**Provided passage:**
Selig addresses media at UW

Major League Baseball Commissioner Bud Selig touted the positive results of the league's investigation into performance-enhancing drugs thus far while also expressing frustrations with the process Monday during a press conference at UW-Madison. 

 

On campus to speak to undergraduate history majors as a UW-Madison alum from 1956. He addressed the press prior to his talk with the history department, focusing mainly on steroids and defending MLB's response to the problem. 

 

I'm proud of where we are. I think people don't understand. We have the toughest testing program in American sports today,"" Selig said. ""We banned amphetamines, which, frankly, have been a significant factor in baseball for 80 years beforehand. We are funding a study at UCLA ... with the National Football League to find a reliable test for the Human Growth Hormone."" 

 

Selig responded to critics of MLB's conduct in discovering and correcting the steroid problem with the facts that only three players tested positive for steroids last year and only two since 2006. Selig contended that the tough drug-testing policies and the ban on amphetamines in baseball are no small victories in comparison with problems that plagued baseball in other eras.

(Items in a dataset listing)
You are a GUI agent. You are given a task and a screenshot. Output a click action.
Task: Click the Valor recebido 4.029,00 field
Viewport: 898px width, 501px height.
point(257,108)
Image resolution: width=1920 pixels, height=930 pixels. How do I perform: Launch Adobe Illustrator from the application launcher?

--

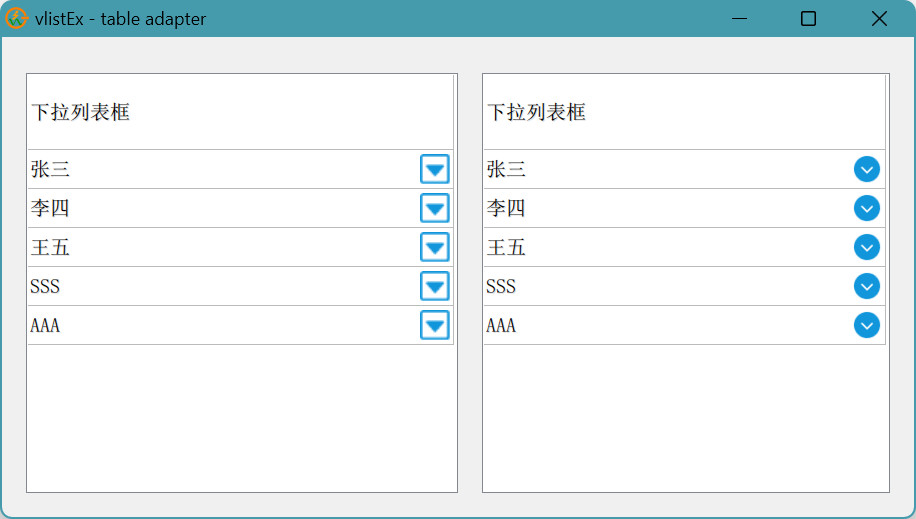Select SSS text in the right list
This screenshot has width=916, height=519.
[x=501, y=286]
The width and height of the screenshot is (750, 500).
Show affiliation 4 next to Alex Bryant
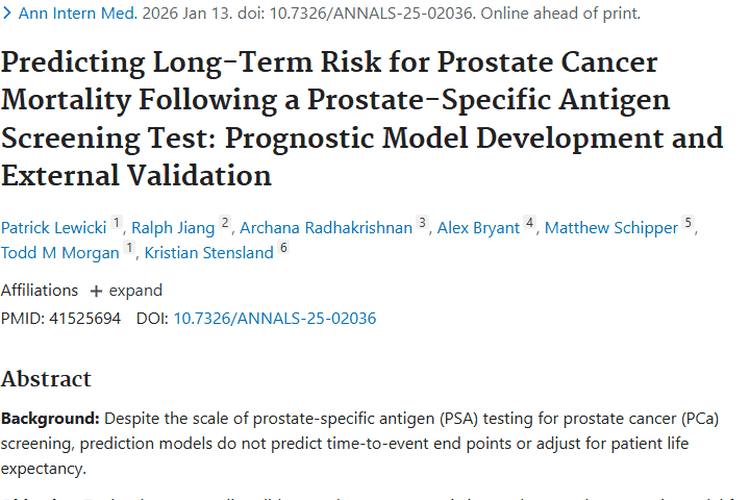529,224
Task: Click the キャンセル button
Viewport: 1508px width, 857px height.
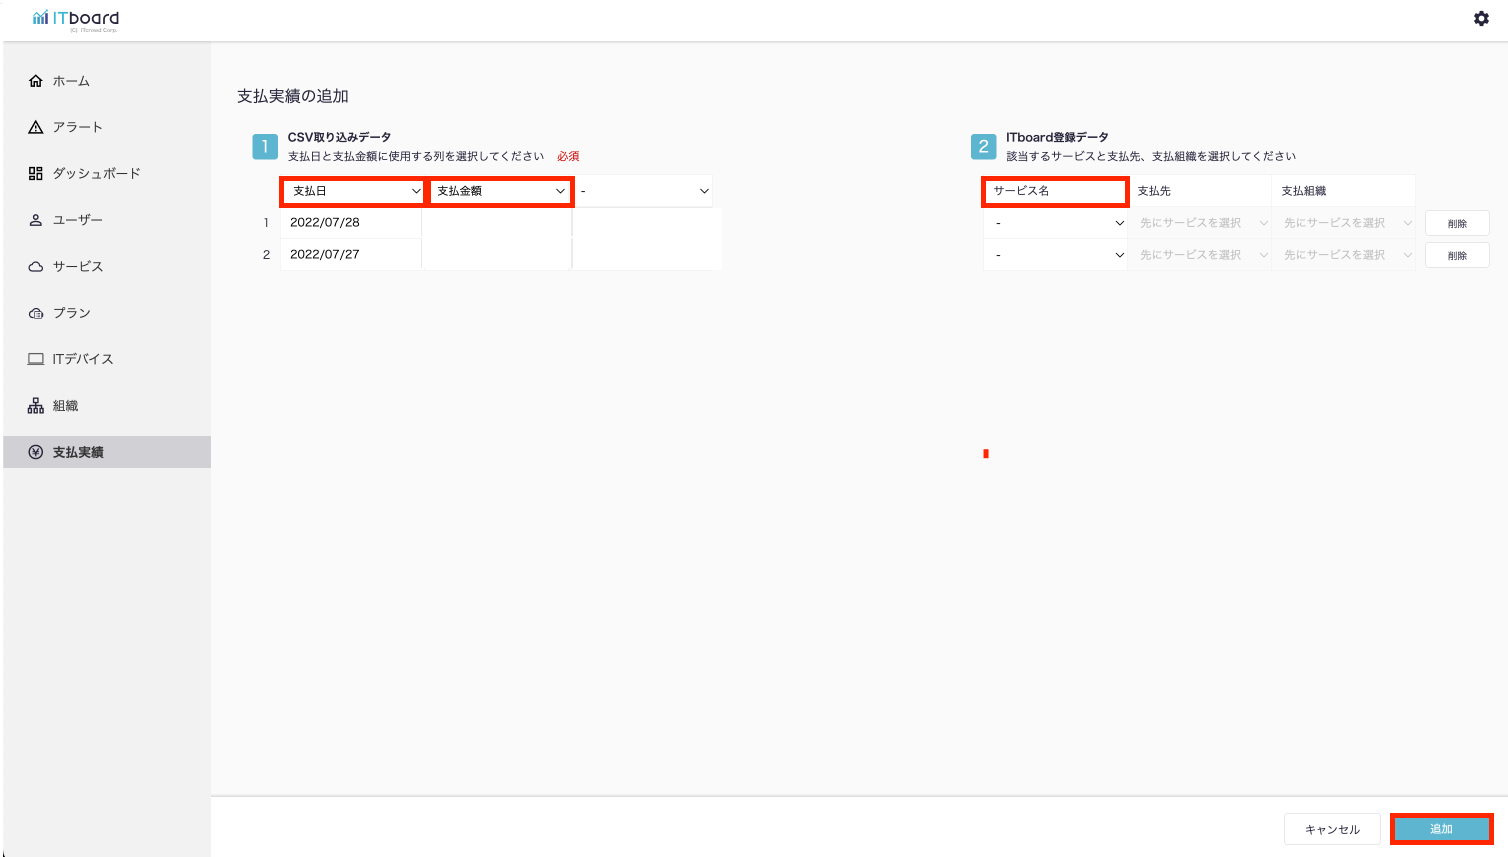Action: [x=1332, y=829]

**Instruction A:**
Summarize the Selig article in two sentences.
**Instruction B:**
In the entries, please rewrite everything from the line containing "You are a GUI" down to the line containing "point(257,108)", swapping "field" for "box" and leaving the rest untouched. Return only those lines.
These entries are unrelated to the Selig article.

**Output A:**
During a press conference at UW-Madison, MLB Commissioner Bud Selig touted the results of the league's investigation into performance-enhancing drugs while also expressing frustration with the process. He defended MLB's response to steroids, pointing to its tough testing program, its ban on amphetamines and the few players who have tested positive for steroids.

**Output B:**
You are a GUI agent. You are given a task and a screenshot. Output a click action.
Task: Click the Valor recebido 4.029,00 box
Viewport: 898px width, 501px height.
point(257,108)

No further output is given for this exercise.